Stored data
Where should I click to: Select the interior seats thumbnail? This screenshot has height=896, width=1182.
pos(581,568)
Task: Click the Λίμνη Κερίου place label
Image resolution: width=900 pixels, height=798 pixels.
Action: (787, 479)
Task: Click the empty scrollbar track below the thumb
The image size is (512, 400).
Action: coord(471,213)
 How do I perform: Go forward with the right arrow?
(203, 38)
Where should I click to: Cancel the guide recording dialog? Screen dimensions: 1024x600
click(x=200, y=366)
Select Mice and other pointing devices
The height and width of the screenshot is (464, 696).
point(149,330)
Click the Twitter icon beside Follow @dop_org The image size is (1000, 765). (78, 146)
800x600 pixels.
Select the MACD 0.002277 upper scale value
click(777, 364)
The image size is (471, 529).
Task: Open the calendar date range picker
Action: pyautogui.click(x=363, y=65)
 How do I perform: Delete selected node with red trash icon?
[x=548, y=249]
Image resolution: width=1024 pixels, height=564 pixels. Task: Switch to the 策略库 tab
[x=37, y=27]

• Task instructions: Output, please, only the lines running from the start of the entries through the line that contains "800x600 pixels.", including both of those lines.

• Task output:
Where should I click to: Select the interior seats thumbnail? This screenshot has height=896, width=1182.
pos(581,568)
Task: Click the Λίμνη Κερίου place label
Image resolution: width=900 pixels, height=798 pixels.
Action: (787, 479)
Task: Click the empty scrollbar track below the thumb
The image size is (512, 400).
Action: coord(471,213)
 How do I perform: Go forward with the right arrow?
(203, 38)
Where should I click to: Cancel the guide recording dialog? Screen dimensions: 1024x600
click(x=200, y=366)
Select Mice and other pointing devices
The height and width of the screenshot is (464, 696).
point(149,330)
Click the Twitter icon beside Follow @dop_org The image size is (1000, 765). (78, 146)
800x600 pixels.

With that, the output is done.